Ob und inwiefern die Trauergemeinde und deren Teilnehmende Aufschluss über Lutz Oe.’s Verstrickungen in die Neonaziszene bzw. den Dritten Weg Auskunft gibt ist fragwürdig. Zwar war dieser stolzes Mitglied und Aktivist der neuen Partei und auf jeder Demo der Partei im letzten Jahr im bayerischen Raum als fröhlicher Fähnchenschwenker zugegen, dennoch nahm man ihm die tiefe Verwurzelung und auch tiefgreifende persönliche Verbundenheit in die Szene nie wirklich ganz ab. Lutz wirkte bis zuletzt wie das „Küken“ des Kaders, welches immer noch Flyer verteilen musste während andere, später hinzugekommene Aktivisten wesentlich schneller wichtigere Posten übertragen wurden.

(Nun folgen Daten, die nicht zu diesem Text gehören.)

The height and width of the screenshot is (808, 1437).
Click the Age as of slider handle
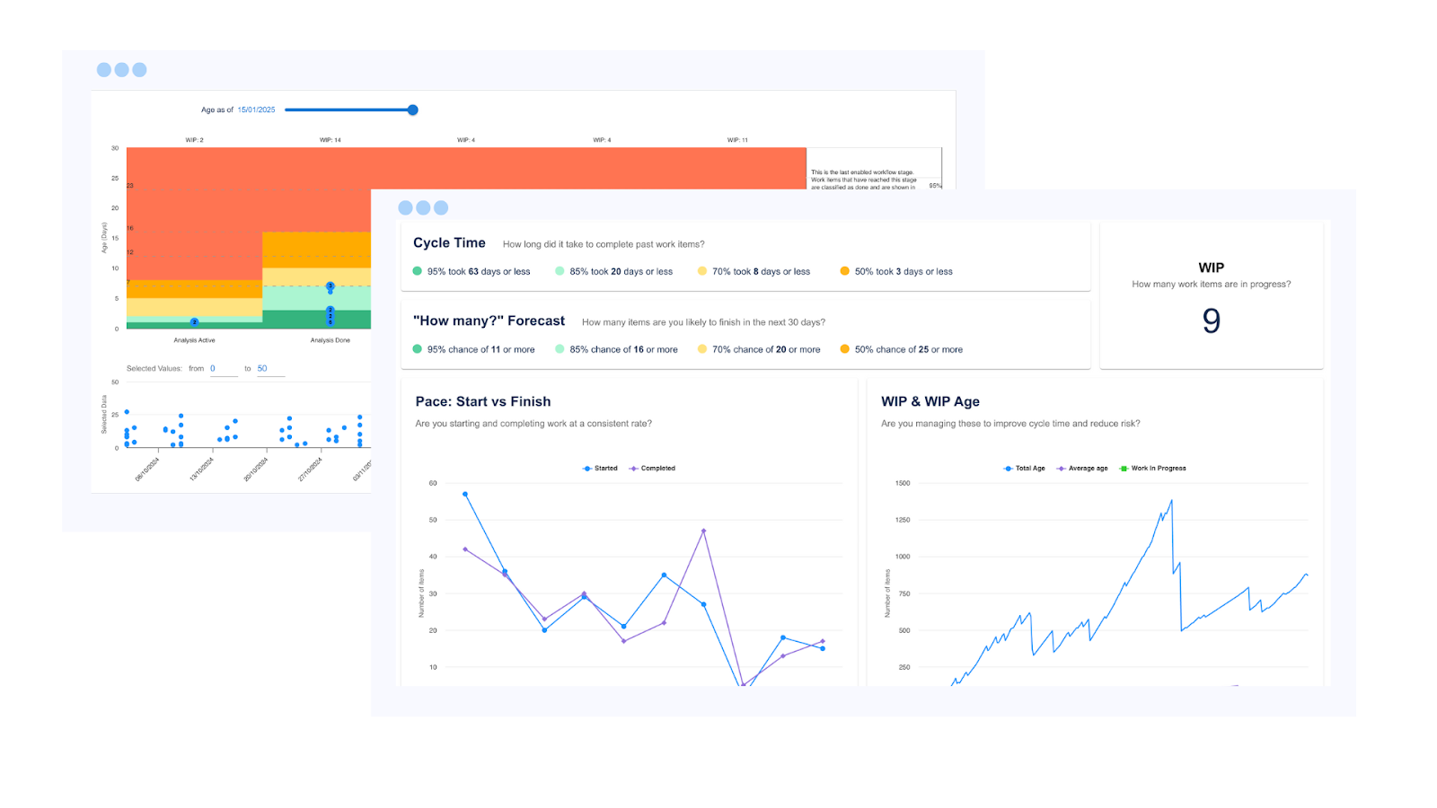412,109
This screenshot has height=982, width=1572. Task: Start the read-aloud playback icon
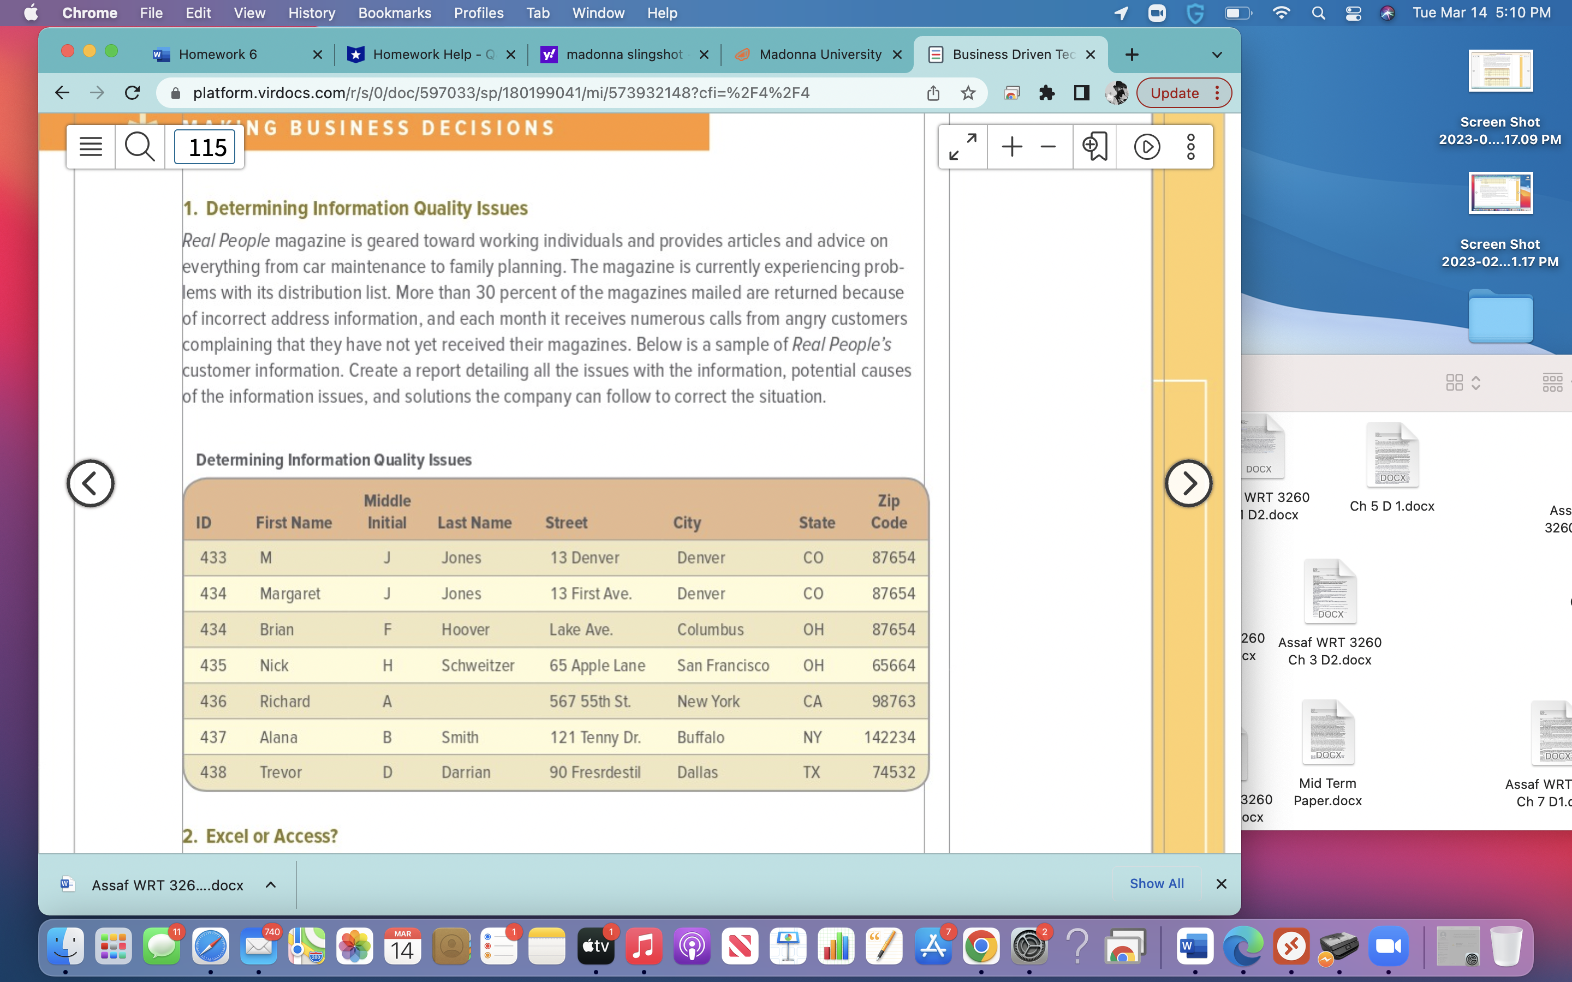[x=1147, y=147]
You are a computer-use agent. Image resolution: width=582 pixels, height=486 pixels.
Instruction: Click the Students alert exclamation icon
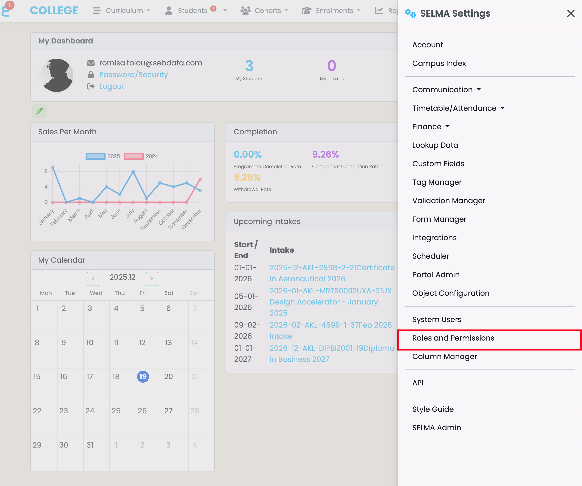[213, 9]

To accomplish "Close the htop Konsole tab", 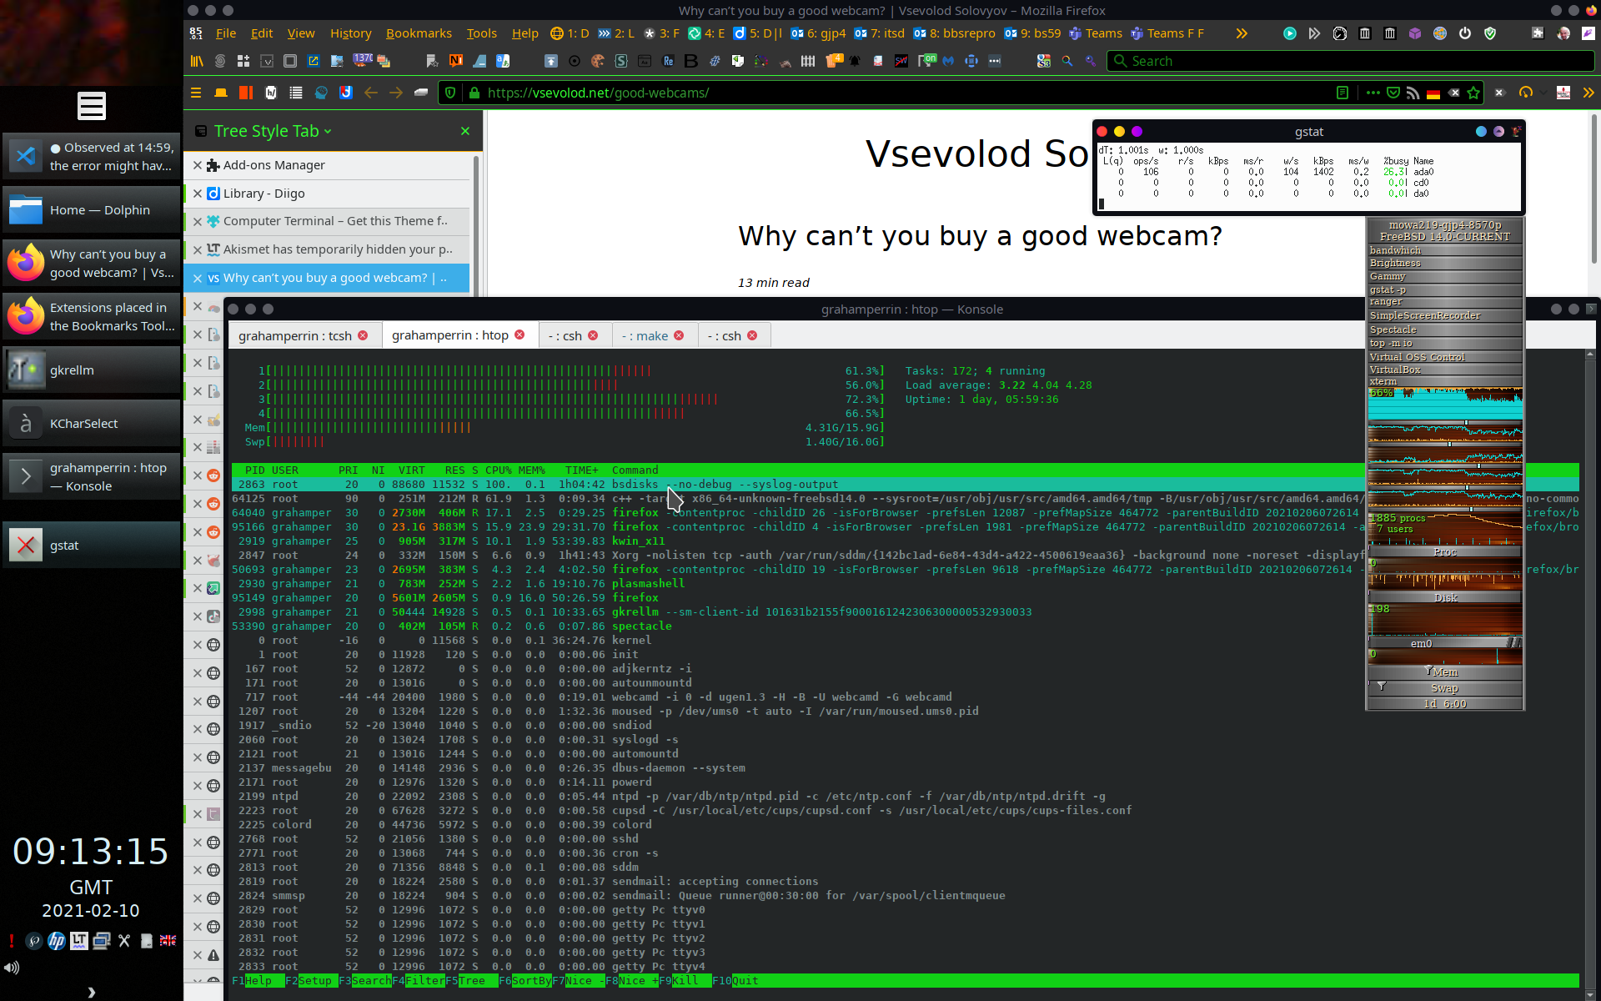I will coord(519,335).
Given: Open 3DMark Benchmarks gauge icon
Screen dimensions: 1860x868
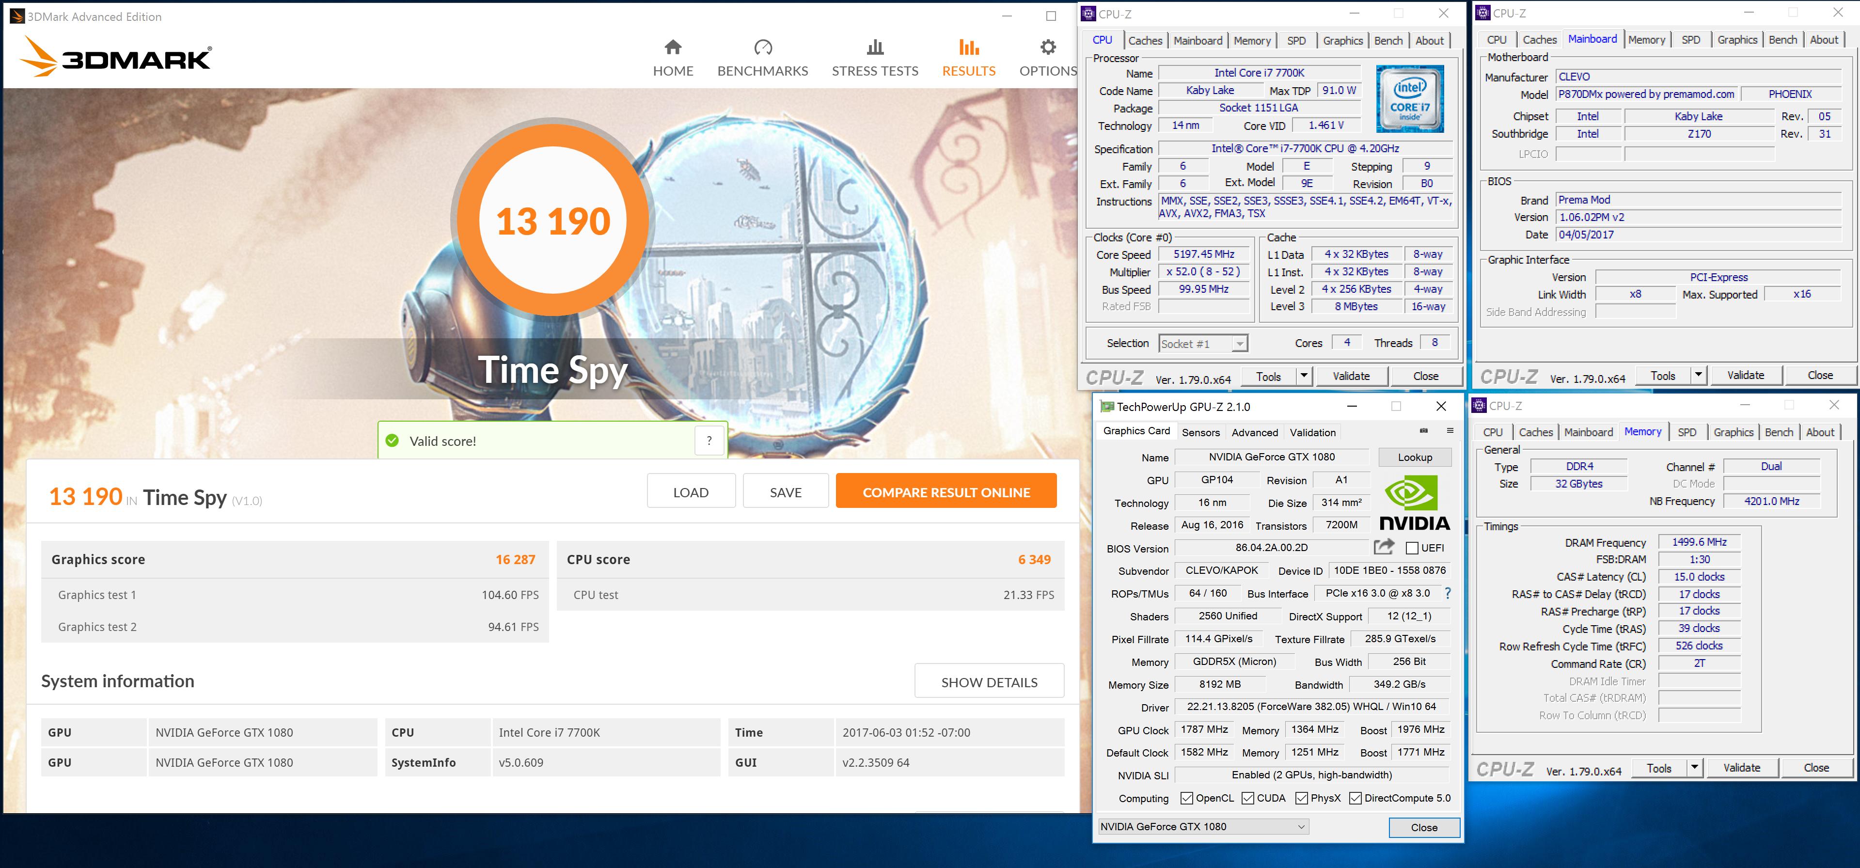Looking at the screenshot, I should coord(762,48).
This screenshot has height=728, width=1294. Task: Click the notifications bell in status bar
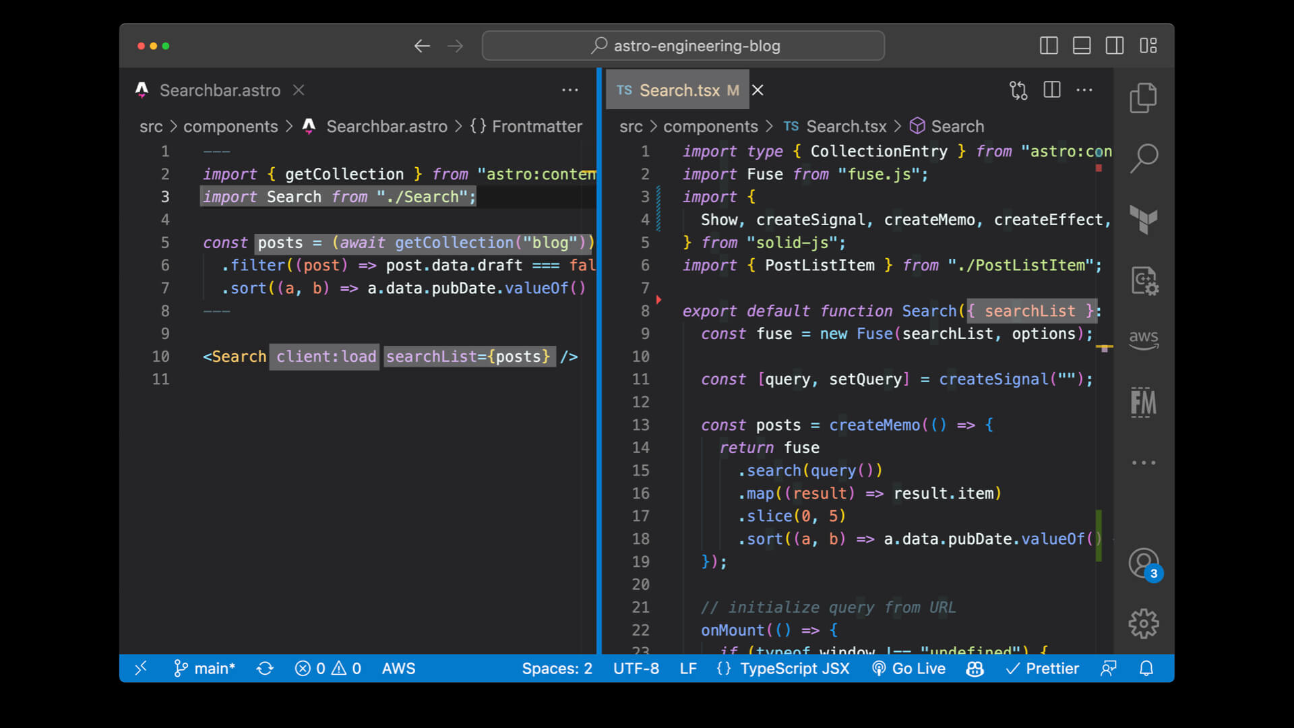(x=1146, y=668)
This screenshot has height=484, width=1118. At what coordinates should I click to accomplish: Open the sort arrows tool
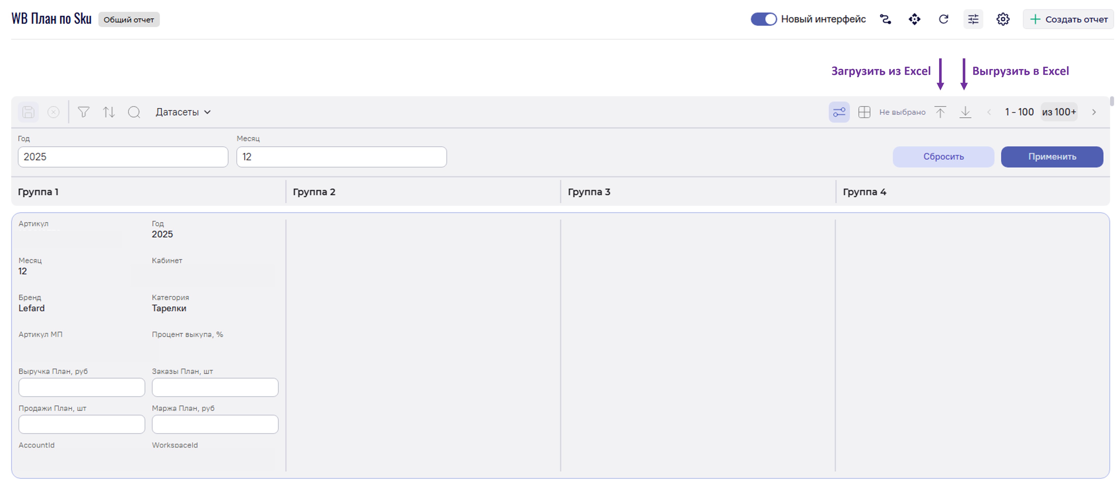[x=109, y=112]
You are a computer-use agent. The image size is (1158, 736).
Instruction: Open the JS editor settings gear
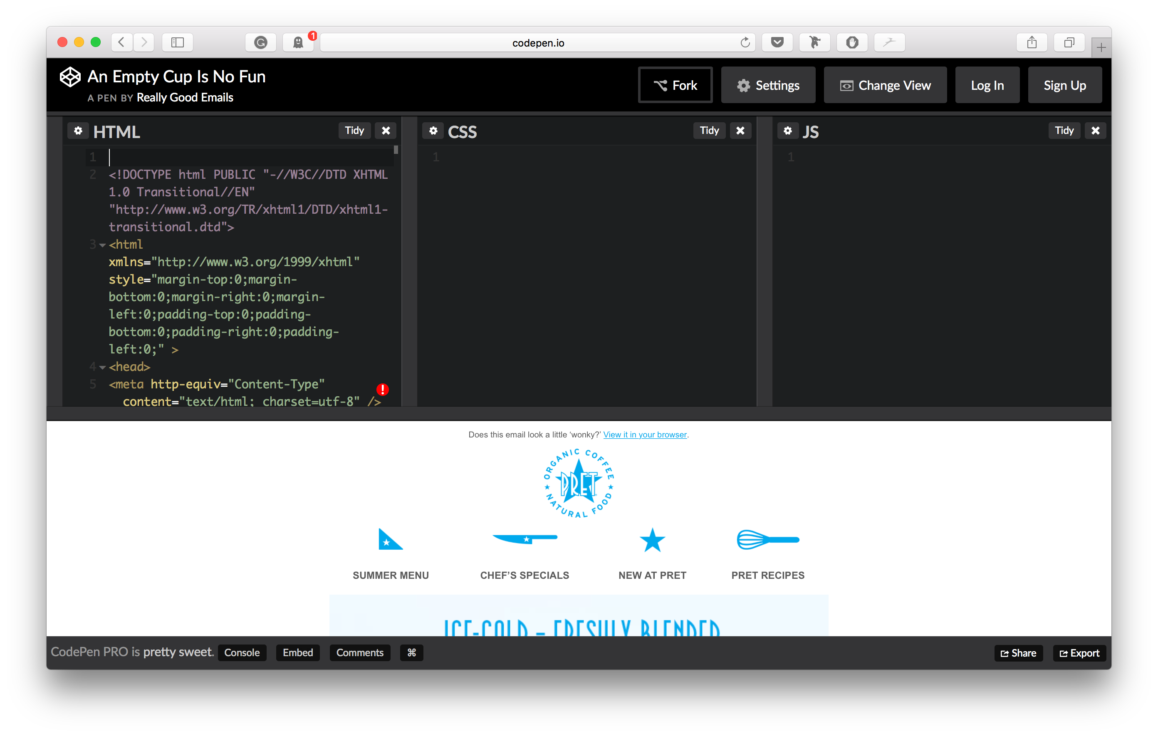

Ebenfalls bemerkenswert und auch interessant hinsichtlich Oe’s angeblich so radikaler Haltung war die Anwesenheit einiger geladener (!) Freund*innen und ehemaliger Klassenkolleg*innen bei der Trauerfeier. Von diesen sind einige schon öfter durch verschiedene Aussagen und Haltungen als Menschen, die der politischen „Grauzone“ zuzuordnen sind, aufgefallen. Andere wiederum definieren sich sogar als „Linke“, „Punks“ und „Antifaschisten“. Dennoch waren sich diese Leute nicht zu schade Schulter an Schulter mit 40 bekennenden Neonazis und mit Reichskriegsflaggenflyer in der Hand um den toten Neonazi-Aktivisten zu trauern [An dieser Stelle sei angemerkt, dass wir uns kein Urteil darüber anmaßen wollen wer weswegen um einen Menschen trauert, unsere Kritik trifft lediglich das „Schulter-an-Schulter“ mit Neonazis auf der selben Veranstaltung Trauern, da dies nicht nur politisch fragwürdig sondern auch schlichtweg gefährlich für die Personen an sich und die antifaschistischen Strukturen ist]. Die geradezu harmonische Gemeinschaft der gegensätzlichen Lager mutet noch verrückter an, wenn man bedenkt, dass die selben (!) Personen ansonsten gerne bei den montäglichen BAGIDA-/NOBAGIDA-Demos Hetzjagden aufeinander eröffnen. Aber, wie eine Besucherin des Begräbnisses so beschönigend formulierte „Man kann ja wohl mal einen Tag lang seine politische Einstellung beiseite schieben“. Nein muss man nicht. Und deshalb werden wir auch weiterhin jedes einzelne Mal vor Ort sein, wenn es die braune Suppe in die Stadt spült, egal zu welchem Anlass!